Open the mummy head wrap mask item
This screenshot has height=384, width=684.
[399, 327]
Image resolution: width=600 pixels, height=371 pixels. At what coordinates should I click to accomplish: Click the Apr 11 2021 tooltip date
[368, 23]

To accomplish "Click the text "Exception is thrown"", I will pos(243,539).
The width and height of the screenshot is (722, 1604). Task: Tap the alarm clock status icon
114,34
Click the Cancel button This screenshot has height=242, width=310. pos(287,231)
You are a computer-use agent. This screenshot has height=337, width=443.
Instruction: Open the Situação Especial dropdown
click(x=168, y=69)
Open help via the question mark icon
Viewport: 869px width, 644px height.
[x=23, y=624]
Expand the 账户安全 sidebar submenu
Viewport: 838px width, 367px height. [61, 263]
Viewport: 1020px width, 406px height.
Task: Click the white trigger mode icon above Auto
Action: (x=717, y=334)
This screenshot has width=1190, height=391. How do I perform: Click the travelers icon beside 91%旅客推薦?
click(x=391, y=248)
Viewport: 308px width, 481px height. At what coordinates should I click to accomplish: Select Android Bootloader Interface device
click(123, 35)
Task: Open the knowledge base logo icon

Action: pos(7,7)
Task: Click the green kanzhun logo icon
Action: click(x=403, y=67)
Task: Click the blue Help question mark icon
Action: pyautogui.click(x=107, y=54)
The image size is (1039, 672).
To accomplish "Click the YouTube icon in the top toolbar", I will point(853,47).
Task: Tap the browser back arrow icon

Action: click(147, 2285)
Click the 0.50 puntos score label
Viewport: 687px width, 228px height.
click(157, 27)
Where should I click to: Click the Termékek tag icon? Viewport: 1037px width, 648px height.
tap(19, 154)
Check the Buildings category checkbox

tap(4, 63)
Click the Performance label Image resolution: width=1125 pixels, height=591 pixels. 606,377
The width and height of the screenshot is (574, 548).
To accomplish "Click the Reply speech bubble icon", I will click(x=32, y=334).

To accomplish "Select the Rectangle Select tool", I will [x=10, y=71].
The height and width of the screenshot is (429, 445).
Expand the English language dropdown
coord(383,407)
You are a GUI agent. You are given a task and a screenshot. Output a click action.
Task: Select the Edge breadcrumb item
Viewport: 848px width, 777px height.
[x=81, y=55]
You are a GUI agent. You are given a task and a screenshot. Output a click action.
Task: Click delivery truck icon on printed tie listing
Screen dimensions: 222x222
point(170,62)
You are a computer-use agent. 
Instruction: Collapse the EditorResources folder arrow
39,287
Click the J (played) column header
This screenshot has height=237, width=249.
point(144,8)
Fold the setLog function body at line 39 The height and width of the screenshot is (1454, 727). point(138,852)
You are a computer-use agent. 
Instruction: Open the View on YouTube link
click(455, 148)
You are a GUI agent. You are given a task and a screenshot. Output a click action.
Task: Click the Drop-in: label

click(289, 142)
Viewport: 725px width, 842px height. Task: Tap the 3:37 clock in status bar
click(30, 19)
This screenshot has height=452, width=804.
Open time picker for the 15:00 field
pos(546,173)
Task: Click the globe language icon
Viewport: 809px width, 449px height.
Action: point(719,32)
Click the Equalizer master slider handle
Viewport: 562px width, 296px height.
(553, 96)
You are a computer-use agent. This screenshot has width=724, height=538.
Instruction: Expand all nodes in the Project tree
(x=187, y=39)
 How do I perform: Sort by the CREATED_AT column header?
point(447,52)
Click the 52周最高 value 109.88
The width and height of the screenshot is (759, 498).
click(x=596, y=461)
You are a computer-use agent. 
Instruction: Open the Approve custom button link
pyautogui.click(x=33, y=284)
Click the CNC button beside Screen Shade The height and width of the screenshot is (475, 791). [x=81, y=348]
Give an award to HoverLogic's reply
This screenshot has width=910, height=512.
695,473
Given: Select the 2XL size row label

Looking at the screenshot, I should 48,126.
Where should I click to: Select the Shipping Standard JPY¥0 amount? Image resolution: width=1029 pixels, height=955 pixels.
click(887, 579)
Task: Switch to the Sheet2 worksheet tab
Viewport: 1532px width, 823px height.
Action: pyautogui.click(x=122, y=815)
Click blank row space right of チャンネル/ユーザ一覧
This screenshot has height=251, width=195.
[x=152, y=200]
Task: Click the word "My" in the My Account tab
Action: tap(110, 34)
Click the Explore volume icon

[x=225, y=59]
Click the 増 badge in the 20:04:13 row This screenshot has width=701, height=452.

* * * *

What the task asks: Exact reproduction of the listing above is required.

Response to this task:
Open the mummy head wrap mask item
This screenshot has height=384, width=684.
[399, 327]
Image resolution: width=600 pixels, height=371 pixels. At what coordinates should I click to accomplish: Click the Apr 11 2021 tooltip date
[368, 23]

To accomplish "Click the text "Exception is thrown"", I will pos(243,539).
The width and height of the screenshot is (722, 1604). Task: Tap the alarm clock status icon
114,34
Click the Cancel button This screenshot has height=242, width=310. pos(287,231)
You are a computer-use agent. This screenshot has height=337, width=443.
Instruction: Open the Situação Especial dropdown
click(x=168, y=69)
Open help via the question mark icon
Viewport: 869px width, 644px height.
[x=23, y=624]
Expand the 账户安全 sidebar submenu
Viewport: 838px width, 367px height. [61, 263]
Viewport: 1020px width, 406px height.
Task: Click the white trigger mode icon above Auto
Action: (x=717, y=334)
This screenshot has width=1190, height=391. How do I perform: Click the travelers icon beside 91%旅客推薦?
click(x=391, y=248)
Viewport: 308px width, 481px height. At what coordinates should I click to accomplish: Select Android Bootloader Interface device
click(123, 35)
Task: Open the knowledge base logo icon

Action: pos(7,7)
Task: Click the green kanzhun logo icon
Action: click(x=403, y=67)
Task: Click the blue Help question mark icon
Action: pyautogui.click(x=107, y=54)
The image size is (1039, 672).
To accomplish "Click the YouTube icon in the top toolbar", I will point(853,47).
Task: Tap the browser back arrow icon

Action: click(147, 2285)
Click the 0.50 puntos score label
Viewport: 687px width, 228px height.
click(157, 27)
Where should I click to: Click the Termékek tag icon? Viewport: 1037px width, 648px height.
tap(19, 154)
Check the Buildings category checkbox

tap(4, 63)
Click the Performance label Image resolution: width=1125 pixels, height=591 pixels. 606,377
The width and height of the screenshot is (574, 548).
To accomplish "Click the Reply speech bubble icon", I will click(x=32, y=334).

To accomplish "Select the Rectangle Select tool", I will [x=10, y=71].
The height and width of the screenshot is (429, 445).
Expand the English language dropdown
coord(383,407)
You are a GUI agent. You are given a task and a screenshot. Output a click action.
Task: Select the Edge breadcrumb item
Viewport: 848px width, 777px height.
[x=81, y=55]
You are a GUI agent. You are given a task and a screenshot. Output a click action.
Task: Click delivery truck icon on printed tie listing
Screen dimensions: 222x222
point(170,62)
You are a computer-use agent. 
Instruction: Collapse the EditorResources folder arrow
39,287
Click the J (played) column header
This screenshot has height=237, width=249.
point(144,8)
Fold the setLog function body at line 39 The height and width of the screenshot is (1454, 727). point(138,852)
You are a computer-use agent. 
Instruction: Open the View on YouTube link
click(455, 148)
You are a GUI agent. You are given a task and a screenshot. Output a click action.
Task: Click the Drop-in: label

click(289, 142)
Viewport: 725px width, 842px height. Task: Tap the 3:37 clock in status bar
click(30, 19)
This screenshot has height=452, width=804.
Open time picker for the 15:00 field
pos(546,173)
Task: Click the globe language icon
Viewport: 809px width, 449px height.
Action: point(719,32)
Click the Equalizer master slider handle
Viewport: 562px width, 296px height.
(553, 96)
You are a computer-use agent. This screenshot has width=724, height=538.
Instruction: Expand all nodes in the Project tree
(x=187, y=39)
 How do I perform: Sort by the CREATED_AT column header?
point(447,52)
Click the 52周最高 value 109.88
The width and height of the screenshot is (759, 498).
click(x=596, y=461)
You are a computer-use agent. 
Instruction: Open the Approve custom button link
pyautogui.click(x=33, y=284)
Click the CNC button beside Screen Shade The height and width of the screenshot is (475, 791). [x=81, y=348]
Give an award to HoverLogic's reply
This screenshot has width=910, height=512.
695,473
Given: Select the 2XL size row label

Looking at the screenshot, I should 48,126.
Where should I click to: Select the Shipping Standard JPY¥0 amount? Image resolution: width=1029 pixels, height=955 pixels.
click(887, 579)
Task: Switch to the Sheet2 worksheet tab
Viewport: 1532px width, 823px height.
Action: pyautogui.click(x=122, y=815)
Click blank row space right of チャンネル/ユーザ一覧
This screenshot has height=251, width=195.
[x=152, y=200]
Task: Click the word "My" in the My Account tab
Action: tap(110, 34)
Click the Explore volume icon

[x=225, y=59]
Click the 増 badge in the 20:04:13 row This screenshot has width=701, height=452.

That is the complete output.